PROBLEM REQUIREMENTS
Output only the lines below that start at the line containing "Open Gmail from the bookmarks bar" and end at the line containing "1116x744 pixels.", with both ends kept.

DATASET EXCERPTS
|---|
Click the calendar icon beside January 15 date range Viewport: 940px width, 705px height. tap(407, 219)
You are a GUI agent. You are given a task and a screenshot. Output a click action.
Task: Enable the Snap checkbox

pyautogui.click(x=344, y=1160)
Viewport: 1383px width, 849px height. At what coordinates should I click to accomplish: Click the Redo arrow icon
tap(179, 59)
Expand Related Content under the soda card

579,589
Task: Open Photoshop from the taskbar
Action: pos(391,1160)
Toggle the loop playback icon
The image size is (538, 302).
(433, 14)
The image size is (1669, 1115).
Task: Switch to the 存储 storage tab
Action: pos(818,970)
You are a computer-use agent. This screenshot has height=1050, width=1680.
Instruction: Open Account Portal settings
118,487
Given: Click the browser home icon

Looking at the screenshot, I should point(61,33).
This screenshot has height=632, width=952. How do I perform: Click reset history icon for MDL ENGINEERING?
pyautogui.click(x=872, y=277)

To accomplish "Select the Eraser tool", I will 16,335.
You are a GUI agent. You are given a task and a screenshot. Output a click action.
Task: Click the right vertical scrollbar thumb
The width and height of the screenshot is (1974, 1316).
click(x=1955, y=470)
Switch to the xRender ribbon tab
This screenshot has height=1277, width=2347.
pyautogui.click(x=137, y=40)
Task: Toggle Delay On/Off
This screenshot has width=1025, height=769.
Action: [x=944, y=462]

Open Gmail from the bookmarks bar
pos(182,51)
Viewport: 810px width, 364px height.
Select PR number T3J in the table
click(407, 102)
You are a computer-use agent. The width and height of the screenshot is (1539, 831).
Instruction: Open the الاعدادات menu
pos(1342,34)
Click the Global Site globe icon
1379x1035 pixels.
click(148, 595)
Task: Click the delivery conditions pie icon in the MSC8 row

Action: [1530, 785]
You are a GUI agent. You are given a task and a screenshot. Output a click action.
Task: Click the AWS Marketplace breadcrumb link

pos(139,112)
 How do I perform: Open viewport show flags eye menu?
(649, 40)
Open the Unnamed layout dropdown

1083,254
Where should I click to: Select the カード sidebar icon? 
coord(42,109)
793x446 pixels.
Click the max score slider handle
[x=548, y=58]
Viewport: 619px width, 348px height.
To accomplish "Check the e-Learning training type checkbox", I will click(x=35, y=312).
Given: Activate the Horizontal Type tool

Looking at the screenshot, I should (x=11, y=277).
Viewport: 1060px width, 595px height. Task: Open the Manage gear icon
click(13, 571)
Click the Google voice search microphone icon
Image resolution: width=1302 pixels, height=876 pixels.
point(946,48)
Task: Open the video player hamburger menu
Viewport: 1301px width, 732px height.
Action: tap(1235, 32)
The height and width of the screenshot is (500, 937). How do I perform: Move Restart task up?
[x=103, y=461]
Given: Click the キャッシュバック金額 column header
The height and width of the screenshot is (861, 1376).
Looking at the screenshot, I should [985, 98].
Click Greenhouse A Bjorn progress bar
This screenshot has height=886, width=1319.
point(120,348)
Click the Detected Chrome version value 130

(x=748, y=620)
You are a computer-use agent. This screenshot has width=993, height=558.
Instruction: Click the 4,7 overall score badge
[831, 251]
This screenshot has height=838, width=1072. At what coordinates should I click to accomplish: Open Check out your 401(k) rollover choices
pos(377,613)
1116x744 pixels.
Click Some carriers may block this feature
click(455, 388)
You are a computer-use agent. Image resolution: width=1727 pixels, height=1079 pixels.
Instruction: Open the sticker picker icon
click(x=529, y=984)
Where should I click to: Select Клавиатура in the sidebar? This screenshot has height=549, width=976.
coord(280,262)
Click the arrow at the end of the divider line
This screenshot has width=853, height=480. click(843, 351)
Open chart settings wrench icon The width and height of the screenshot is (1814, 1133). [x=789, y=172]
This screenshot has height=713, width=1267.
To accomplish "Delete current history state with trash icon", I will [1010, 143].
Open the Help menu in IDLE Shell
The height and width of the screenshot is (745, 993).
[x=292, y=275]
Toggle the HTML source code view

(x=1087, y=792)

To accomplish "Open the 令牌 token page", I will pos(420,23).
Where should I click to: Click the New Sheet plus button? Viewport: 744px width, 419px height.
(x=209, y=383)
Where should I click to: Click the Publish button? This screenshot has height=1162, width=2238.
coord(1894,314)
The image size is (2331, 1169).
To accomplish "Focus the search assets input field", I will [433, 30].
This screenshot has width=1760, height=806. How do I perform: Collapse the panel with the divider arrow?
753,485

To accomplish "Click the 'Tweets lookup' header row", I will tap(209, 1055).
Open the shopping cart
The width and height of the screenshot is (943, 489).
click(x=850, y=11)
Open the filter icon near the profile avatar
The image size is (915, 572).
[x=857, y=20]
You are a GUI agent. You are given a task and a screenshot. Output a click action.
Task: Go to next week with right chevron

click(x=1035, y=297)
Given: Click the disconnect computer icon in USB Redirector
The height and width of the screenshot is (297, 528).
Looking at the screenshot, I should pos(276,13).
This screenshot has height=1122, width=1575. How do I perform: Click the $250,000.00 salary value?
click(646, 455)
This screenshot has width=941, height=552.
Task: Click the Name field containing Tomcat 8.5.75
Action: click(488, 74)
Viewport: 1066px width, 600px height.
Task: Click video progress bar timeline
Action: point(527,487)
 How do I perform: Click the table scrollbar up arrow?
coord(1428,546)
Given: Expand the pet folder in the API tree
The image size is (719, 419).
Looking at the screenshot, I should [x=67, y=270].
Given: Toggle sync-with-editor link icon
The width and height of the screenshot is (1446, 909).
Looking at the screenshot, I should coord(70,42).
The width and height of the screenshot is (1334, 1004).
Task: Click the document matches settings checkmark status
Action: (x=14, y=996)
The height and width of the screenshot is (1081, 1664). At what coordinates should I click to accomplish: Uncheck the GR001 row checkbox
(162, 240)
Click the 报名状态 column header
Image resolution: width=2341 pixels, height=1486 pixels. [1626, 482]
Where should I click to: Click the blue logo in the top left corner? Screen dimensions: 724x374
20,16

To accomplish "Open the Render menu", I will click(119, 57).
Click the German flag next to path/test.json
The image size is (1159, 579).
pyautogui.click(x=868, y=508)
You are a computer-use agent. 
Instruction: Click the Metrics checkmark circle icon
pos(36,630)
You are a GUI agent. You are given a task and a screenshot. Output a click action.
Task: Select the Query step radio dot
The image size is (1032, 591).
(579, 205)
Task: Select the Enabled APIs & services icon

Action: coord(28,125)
|---|
RESULT OF THE TASK
Open Gmail from the bookmarks bar
pos(182,51)
Viewport: 810px width, 364px height.
Select PR number T3J in the table
click(407, 102)
You are a computer-use agent. The width and height of the screenshot is (1539, 831).
Instruction: Open the الاعدادات menu
pos(1342,34)
Click the Global Site globe icon
1379x1035 pixels.
click(148, 595)
Task: Click the delivery conditions pie icon in the MSC8 row

Action: [1530, 785]
You are a GUI agent. You are given a task and a screenshot. Output a click action.
Task: Click the AWS Marketplace breadcrumb link

pos(139,112)
 How do I perform: Open viewport show flags eye menu?
(649, 40)
Open the Unnamed layout dropdown

1083,254
Where should I click to: Select the カード sidebar icon? 
coord(42,109)
793x446 pixels.
Click the max score slider handle
[x=548, y=58]
Viewport: 619px width, 348px height.
To accomplish "Check the e-Learning training type checkbox", I will click(x=35, y=312).
Given: Activate the Horizontal Type tool

Looking at the screenshot, I should (x=11, y=277).
Viewport: 1060px width, 595px height. Task: Open the Manage gear icon
click(13, 571)
Click the Google voice search microphone icon
Image resolution: width=1302 pixels, height=876 pixels.
point(946,48)
Task: Open the video player hamburger menu
Viewport: 1301px width, 732px height.
Action: tap(1235, 32)
The height and width of the screenshot is (500, 937). How do I perform: Move Restart task up?
[x=103, y=461]
Given: Click the キャッシュバック金額 column header
The height and width of the screenshot is (861, 1376).
Looking at the screenshot, I should [985, 98].
Click Greenhouse A Bjorn progress bar
This screenshot has height=886, width=1319.
point(120,348)
Click the Detected Chrome version value 130

(x=748, y=620)
You are a computer-use agent. This screenshot has width=993, height=558.
Instruction: Click the 4,7 overall score badge
[831, 251]
This screenshot has height=838, width=1072. At what coordinates should I click to accomplish: Open Check out your 401(k) rollover choices
pos(377,613)
1116x744 pixels.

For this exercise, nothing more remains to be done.